Untuk itu saya selaku salah satu petani sawit sungguh merasa tidak nyaman jika sawit slalu dan terus diposisikan tidak enak dipojokkan/ dipersalahkan. Hanya karena konotasi negatif ikutan pikiran kotor orang luar negeri yang iri dengki srei kepada sawit, karena di negaranya tidak bisa menanam sawit. Sawit tanaman yang paling menghemat lahan untuk sumber minyak nabati dibandingkan komoditas lain misal bunga matahari, kedelai dan lainnya. Artinya komoditas lain lebih jadi perusak hutan !

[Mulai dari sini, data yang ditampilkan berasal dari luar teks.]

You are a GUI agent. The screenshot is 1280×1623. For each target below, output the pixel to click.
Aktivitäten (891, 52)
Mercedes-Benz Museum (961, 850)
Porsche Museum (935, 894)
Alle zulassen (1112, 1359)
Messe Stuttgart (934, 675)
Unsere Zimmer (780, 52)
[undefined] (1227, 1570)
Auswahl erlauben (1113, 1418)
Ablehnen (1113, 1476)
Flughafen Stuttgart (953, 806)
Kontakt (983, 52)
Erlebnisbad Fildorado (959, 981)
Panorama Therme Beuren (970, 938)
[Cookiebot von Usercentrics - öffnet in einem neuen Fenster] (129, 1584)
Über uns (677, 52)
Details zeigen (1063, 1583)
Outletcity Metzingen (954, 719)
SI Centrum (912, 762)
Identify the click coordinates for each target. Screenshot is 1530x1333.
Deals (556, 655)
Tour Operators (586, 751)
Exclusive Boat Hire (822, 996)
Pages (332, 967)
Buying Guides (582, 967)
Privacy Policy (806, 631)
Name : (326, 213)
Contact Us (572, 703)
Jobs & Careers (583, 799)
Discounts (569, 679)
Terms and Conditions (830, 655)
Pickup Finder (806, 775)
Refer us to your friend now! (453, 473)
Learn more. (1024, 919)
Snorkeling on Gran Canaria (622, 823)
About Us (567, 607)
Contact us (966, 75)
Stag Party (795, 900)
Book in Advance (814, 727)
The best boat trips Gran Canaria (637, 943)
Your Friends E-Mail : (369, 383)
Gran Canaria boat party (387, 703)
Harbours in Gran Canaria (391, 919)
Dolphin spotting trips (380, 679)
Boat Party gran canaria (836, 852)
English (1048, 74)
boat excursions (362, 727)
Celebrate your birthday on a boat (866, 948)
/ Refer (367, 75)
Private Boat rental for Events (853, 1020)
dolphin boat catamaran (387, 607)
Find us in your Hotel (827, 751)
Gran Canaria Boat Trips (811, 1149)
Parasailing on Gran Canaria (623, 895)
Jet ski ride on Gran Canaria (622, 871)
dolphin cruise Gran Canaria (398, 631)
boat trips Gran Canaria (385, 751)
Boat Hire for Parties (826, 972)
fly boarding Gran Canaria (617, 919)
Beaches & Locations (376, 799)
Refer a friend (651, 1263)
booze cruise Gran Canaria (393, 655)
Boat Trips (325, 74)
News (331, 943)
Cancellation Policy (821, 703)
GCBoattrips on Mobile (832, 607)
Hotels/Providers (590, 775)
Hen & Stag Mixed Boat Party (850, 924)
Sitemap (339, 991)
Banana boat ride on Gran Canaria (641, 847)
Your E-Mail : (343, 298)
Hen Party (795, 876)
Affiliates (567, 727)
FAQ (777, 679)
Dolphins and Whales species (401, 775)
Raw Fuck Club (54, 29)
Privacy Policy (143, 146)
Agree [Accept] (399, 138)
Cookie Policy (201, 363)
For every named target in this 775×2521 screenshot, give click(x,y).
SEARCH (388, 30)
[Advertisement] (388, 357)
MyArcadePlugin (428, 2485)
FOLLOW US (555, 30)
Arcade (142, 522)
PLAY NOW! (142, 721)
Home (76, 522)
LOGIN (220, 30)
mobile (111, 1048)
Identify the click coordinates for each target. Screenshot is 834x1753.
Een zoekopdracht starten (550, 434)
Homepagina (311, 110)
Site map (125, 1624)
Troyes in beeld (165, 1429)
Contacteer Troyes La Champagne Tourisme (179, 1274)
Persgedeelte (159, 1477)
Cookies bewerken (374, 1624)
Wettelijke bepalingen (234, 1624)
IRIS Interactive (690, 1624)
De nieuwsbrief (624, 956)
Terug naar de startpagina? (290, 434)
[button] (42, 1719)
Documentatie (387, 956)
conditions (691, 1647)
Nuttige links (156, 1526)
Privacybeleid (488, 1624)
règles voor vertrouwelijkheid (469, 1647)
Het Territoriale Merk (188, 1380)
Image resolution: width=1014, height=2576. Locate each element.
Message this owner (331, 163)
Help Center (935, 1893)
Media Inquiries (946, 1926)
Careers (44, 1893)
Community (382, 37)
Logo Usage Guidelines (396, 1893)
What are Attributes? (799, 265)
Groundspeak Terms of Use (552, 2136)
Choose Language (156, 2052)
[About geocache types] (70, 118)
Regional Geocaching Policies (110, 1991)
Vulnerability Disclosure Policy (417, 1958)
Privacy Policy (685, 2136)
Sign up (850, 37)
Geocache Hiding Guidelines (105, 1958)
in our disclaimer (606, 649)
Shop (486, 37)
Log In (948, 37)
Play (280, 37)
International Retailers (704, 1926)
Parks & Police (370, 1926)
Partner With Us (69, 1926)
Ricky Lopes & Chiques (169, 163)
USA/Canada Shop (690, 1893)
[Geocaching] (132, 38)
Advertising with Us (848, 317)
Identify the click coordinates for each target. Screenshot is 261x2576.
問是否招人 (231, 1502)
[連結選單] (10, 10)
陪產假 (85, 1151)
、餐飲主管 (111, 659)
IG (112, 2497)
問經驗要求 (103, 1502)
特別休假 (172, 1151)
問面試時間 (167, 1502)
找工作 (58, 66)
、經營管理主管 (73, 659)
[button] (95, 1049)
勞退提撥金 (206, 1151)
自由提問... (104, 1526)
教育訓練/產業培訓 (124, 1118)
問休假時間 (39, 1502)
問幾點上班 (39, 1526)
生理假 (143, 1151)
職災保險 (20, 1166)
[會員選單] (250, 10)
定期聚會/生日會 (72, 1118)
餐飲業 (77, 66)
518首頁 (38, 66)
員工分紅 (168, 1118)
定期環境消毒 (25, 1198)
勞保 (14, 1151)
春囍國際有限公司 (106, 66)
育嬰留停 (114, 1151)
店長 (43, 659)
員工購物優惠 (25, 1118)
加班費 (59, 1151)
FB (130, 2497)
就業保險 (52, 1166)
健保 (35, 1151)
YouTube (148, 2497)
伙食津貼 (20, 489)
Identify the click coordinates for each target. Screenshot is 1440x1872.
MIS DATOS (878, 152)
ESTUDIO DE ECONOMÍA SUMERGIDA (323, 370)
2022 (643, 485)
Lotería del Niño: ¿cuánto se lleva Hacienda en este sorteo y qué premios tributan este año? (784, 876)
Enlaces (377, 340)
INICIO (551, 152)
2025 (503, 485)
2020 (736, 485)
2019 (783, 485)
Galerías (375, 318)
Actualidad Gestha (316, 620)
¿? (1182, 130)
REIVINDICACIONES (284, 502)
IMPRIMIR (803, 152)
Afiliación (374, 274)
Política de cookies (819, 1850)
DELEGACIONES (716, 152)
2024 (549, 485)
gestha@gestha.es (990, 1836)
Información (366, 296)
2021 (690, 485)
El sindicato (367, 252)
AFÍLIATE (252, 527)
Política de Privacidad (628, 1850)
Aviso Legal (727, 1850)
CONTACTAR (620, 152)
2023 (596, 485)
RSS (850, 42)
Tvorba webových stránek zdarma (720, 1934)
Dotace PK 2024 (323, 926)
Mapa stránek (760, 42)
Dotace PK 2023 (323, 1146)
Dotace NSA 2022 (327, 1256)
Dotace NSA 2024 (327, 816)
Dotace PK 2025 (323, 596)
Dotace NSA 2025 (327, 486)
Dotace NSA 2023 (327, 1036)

Apalagi petani lainnya dan tenaga kerja yang jumlahnya lebih dari 16 juta KK total tergantung hidupnya dari sawit. Pastilah juga tidak nyamam. ” Ibarat cinta bertepuk sebelah tangan atau air susu dibalas dengan air tuba “. Menyakitkan. Maka sudahlah akhiri mendiskrimasikan sawit kita. Sawit adalah anugerah Tuhan buat Indonesia. Kalaupun masih ada masalah tentu ada solusinya. Tiada mungkin ada karya sempurna.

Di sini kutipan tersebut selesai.